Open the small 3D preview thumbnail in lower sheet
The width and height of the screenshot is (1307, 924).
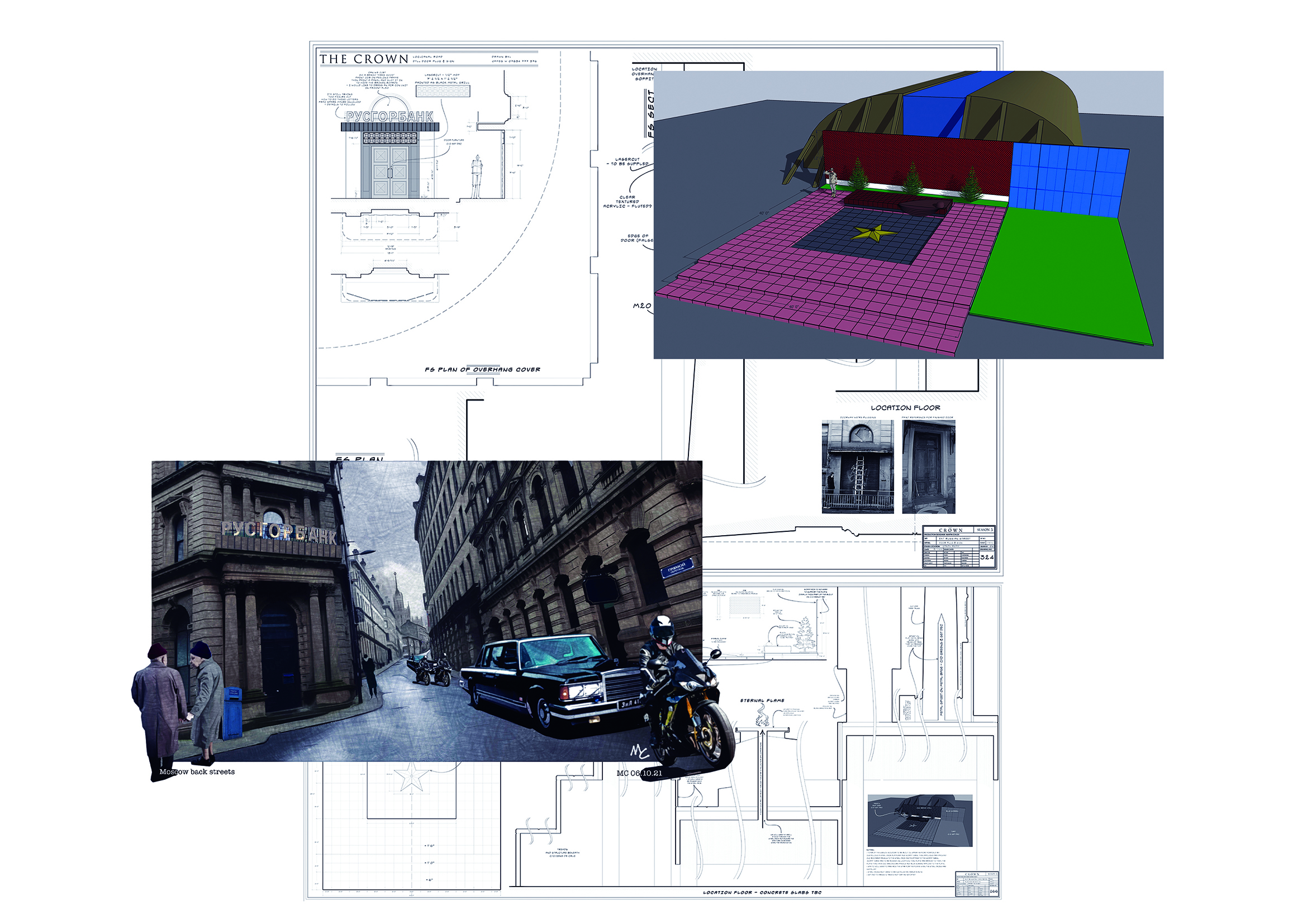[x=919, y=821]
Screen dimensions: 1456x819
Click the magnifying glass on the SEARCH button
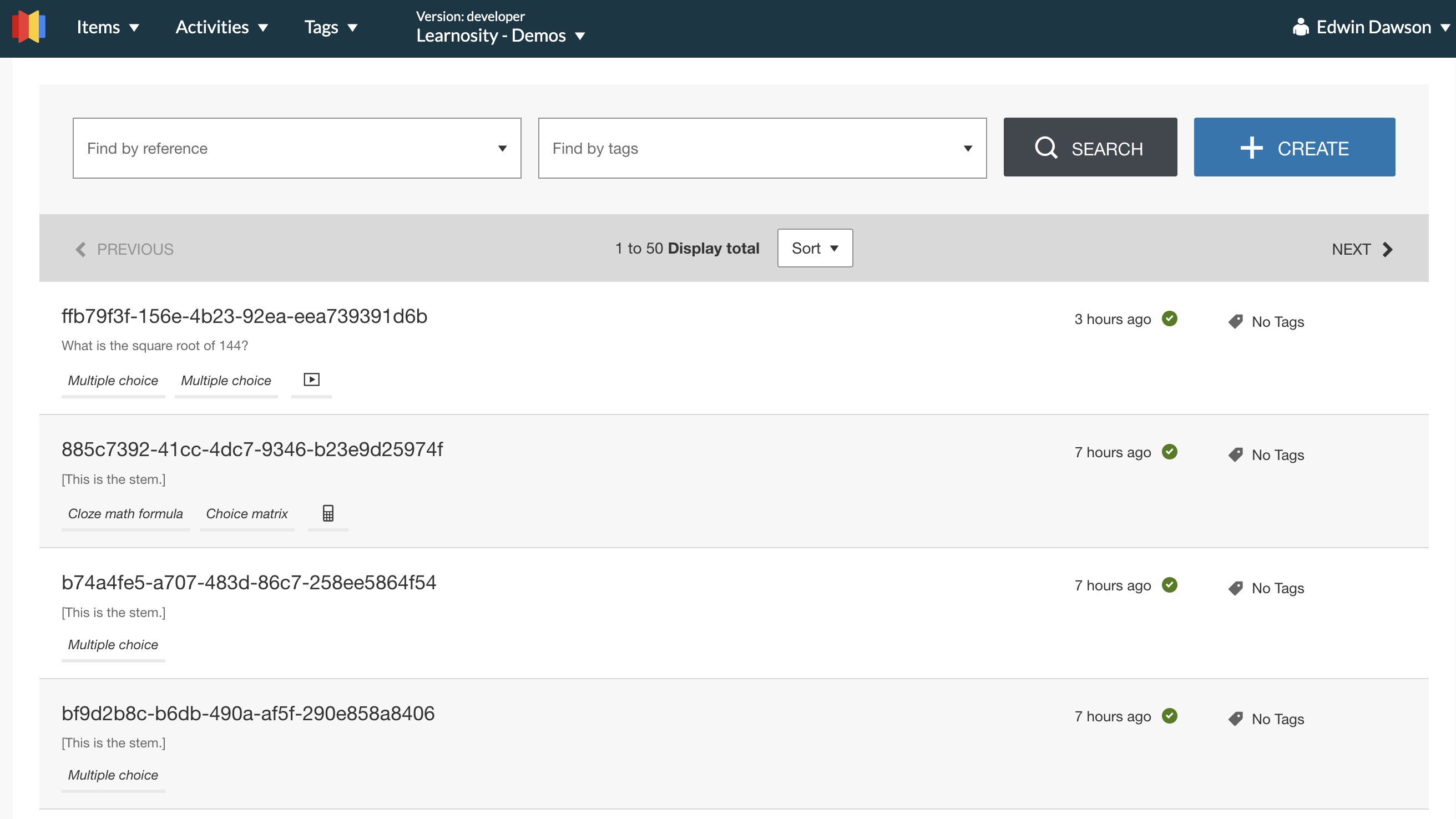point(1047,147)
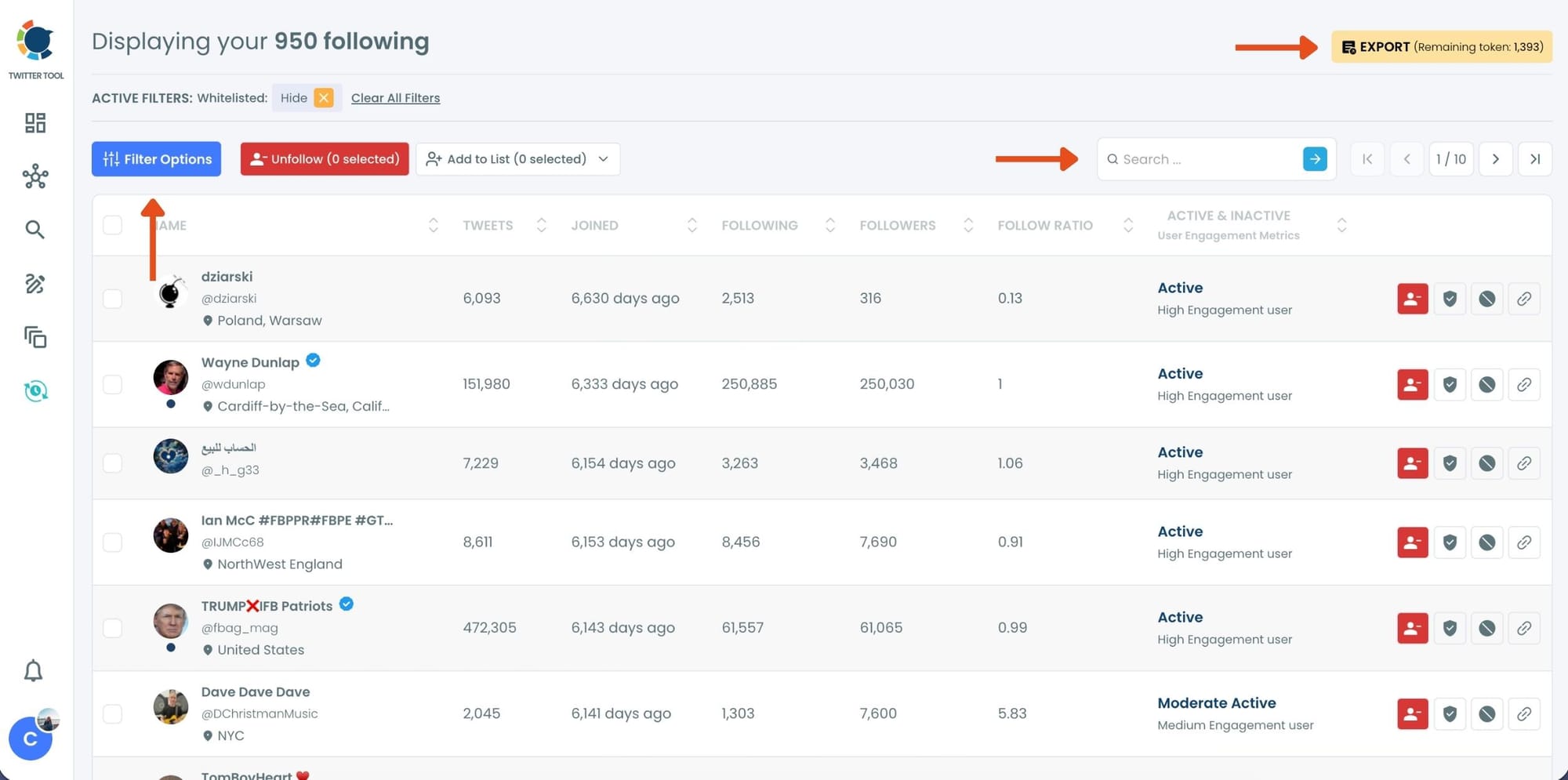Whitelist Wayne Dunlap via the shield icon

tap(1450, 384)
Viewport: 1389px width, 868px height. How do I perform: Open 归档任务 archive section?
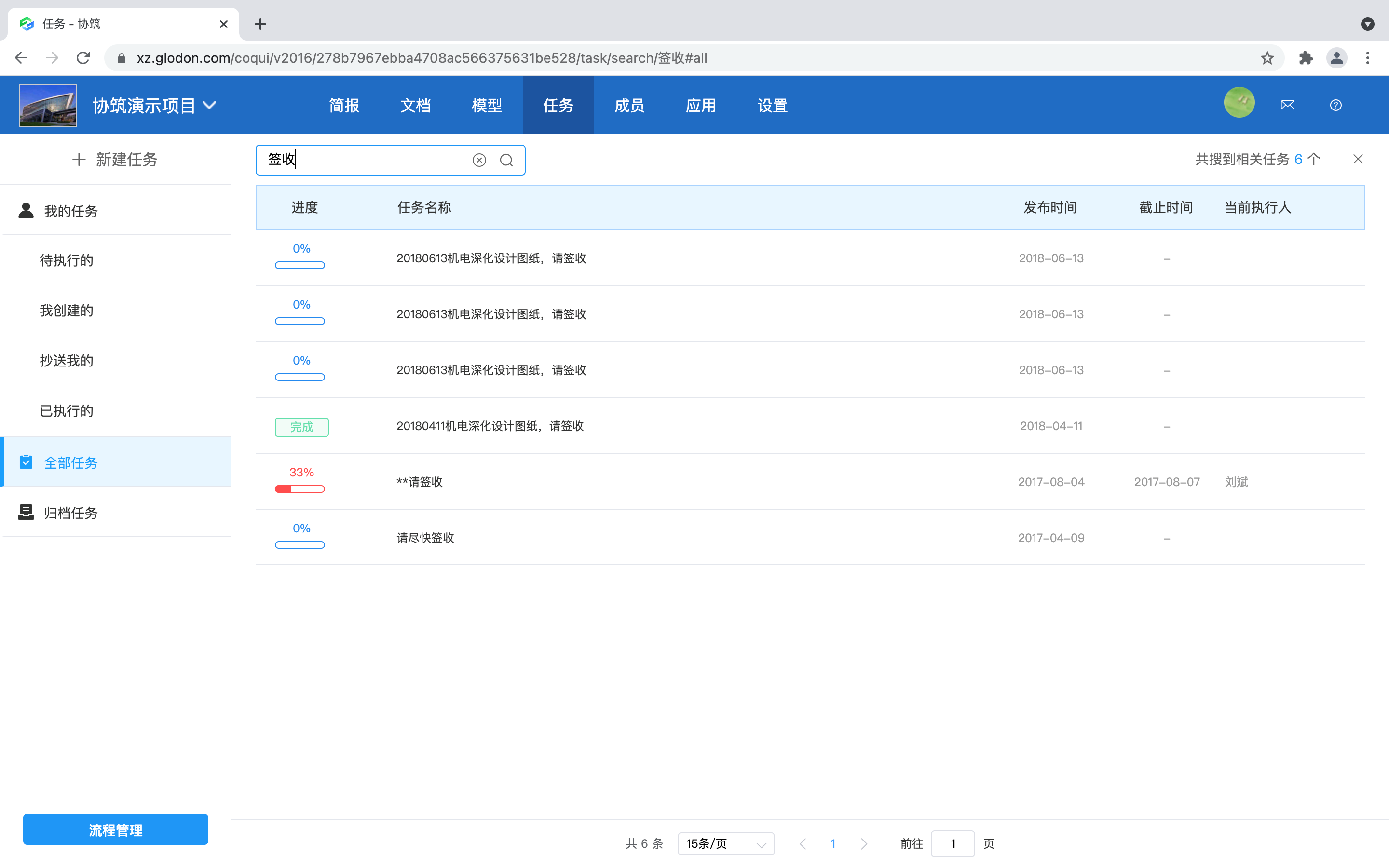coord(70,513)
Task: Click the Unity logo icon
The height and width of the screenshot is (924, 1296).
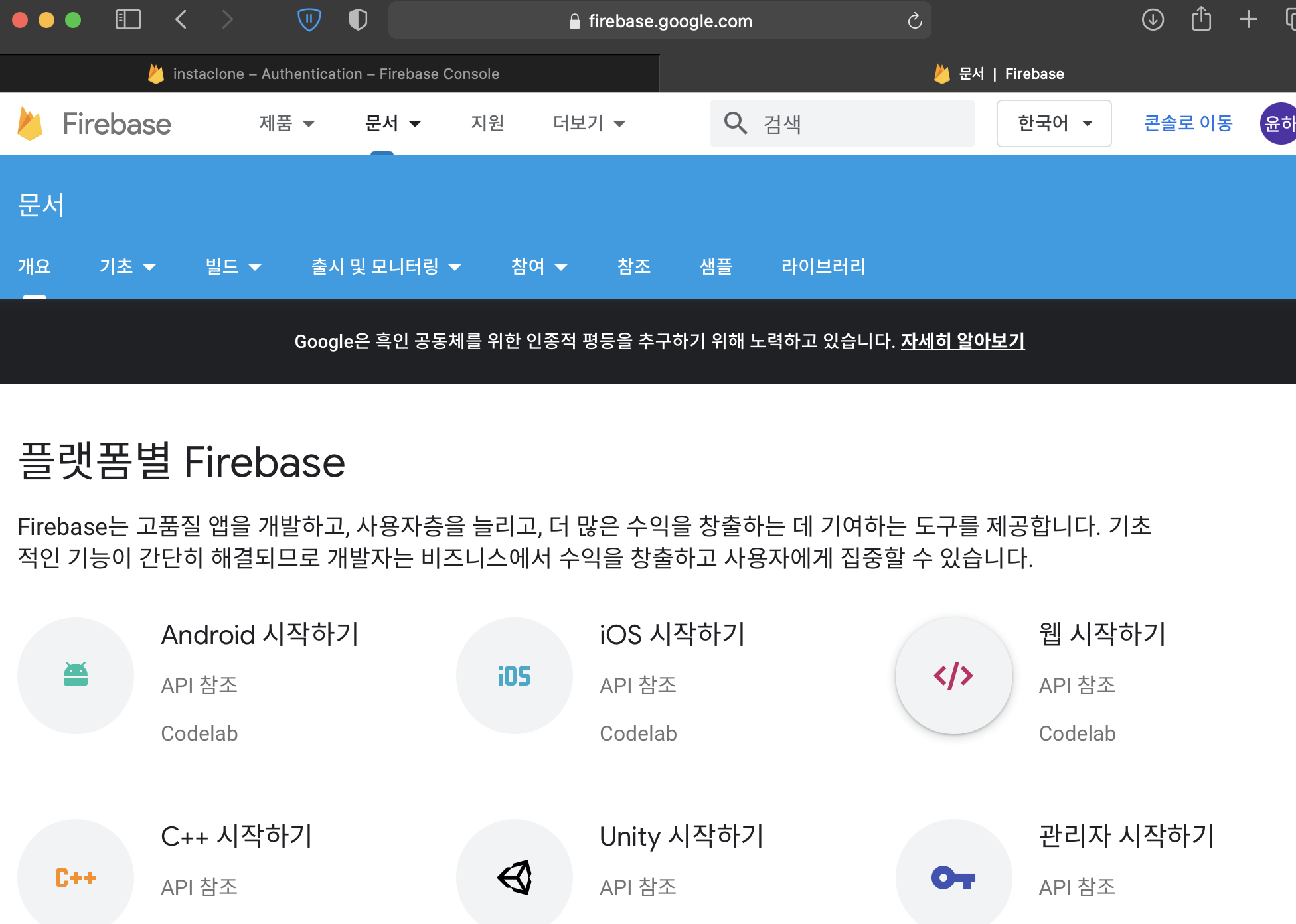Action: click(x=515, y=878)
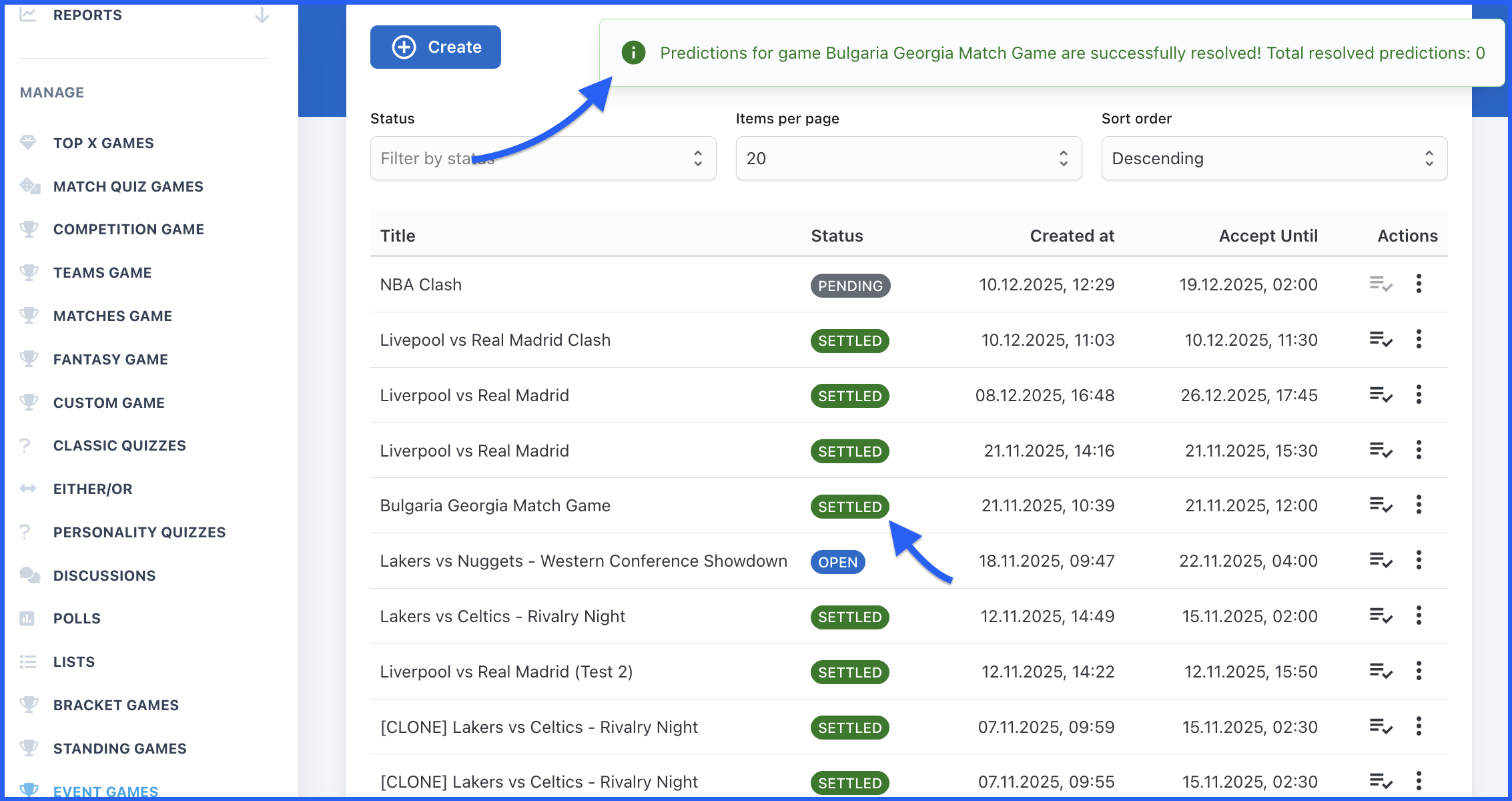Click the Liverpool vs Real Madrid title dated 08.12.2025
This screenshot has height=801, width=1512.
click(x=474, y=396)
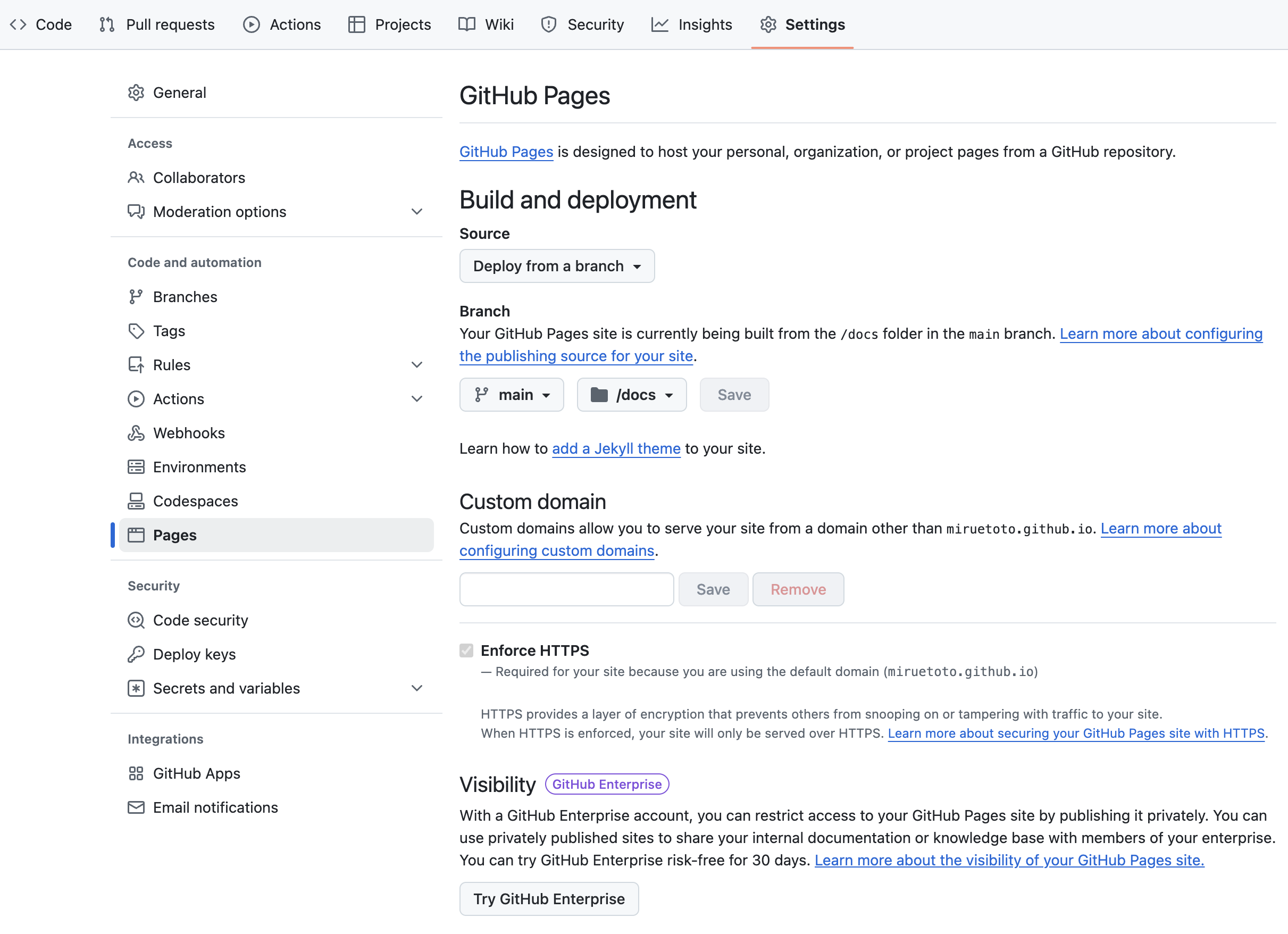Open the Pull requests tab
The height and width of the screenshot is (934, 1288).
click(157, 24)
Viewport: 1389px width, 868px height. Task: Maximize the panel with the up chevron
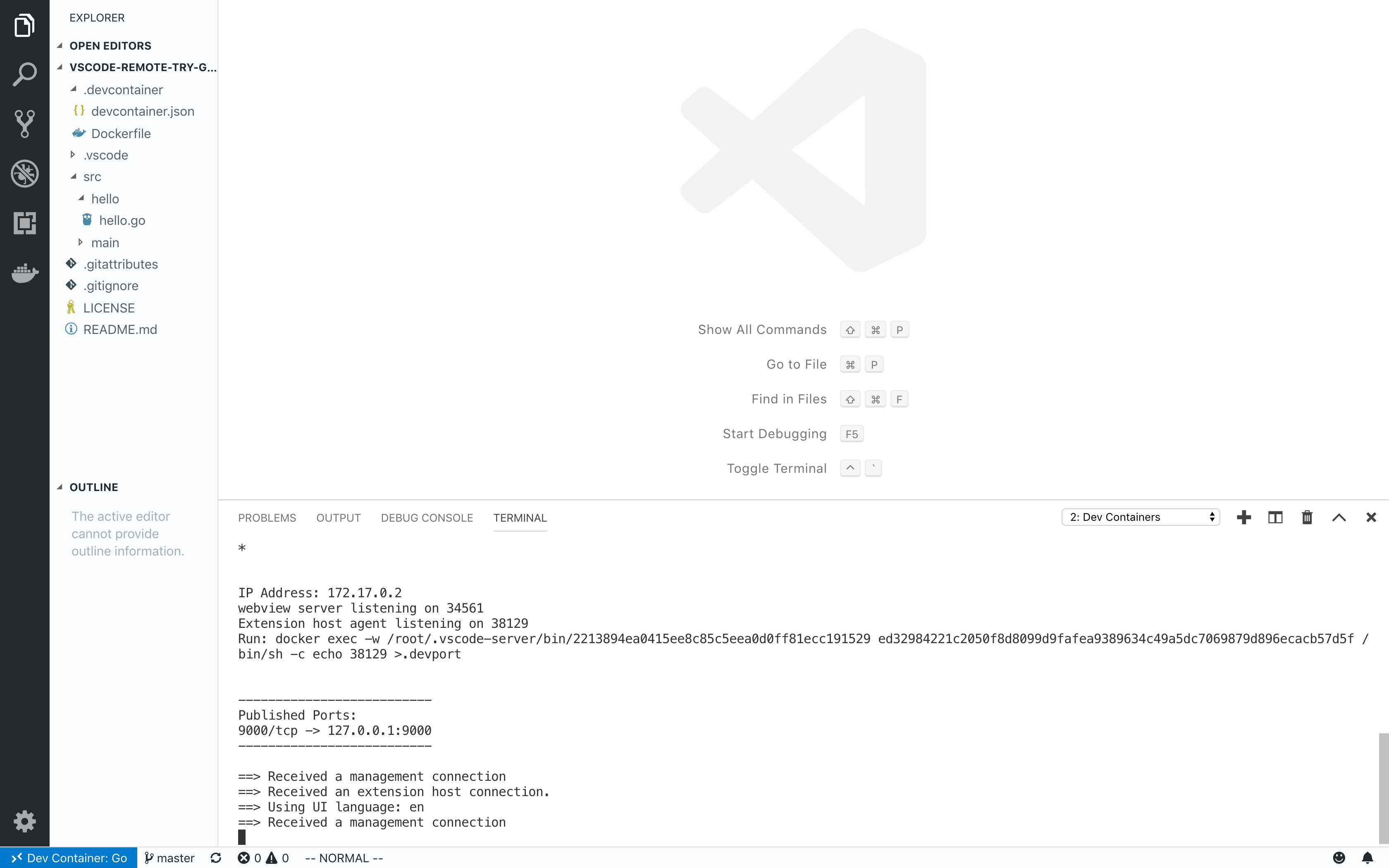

» Exercise
Starting at the line that contains "Click the magnifying", reproduce every line through the last one in the records exactly, and omit all pictures.

» Task answer
Click the magnifying glass on the SEARCH button
point(1047,147)
Whitelist Wayne Dunlap via the shield icon

tap(1450, 384)
Viewport: 1389px width, 868px height. How do I perform: Open 归档任务 archive section?
coord(70,513)
Task: Click the Unity logo icon
The height and width of the screenshot is (924, 1296).
Action: click(x=515, y=878)
Click the Liverpool vs Real Madrid title dated 08.12.2025
This screenshot has height=801, width=1512.
click(x=474, y=396)
Open the Pull requests tab
The height and width of the screenshot is (934, 1288).
click(157, 24)
Viewport: 1389px width, 868px height. Task: Maximize the panel with the up chevron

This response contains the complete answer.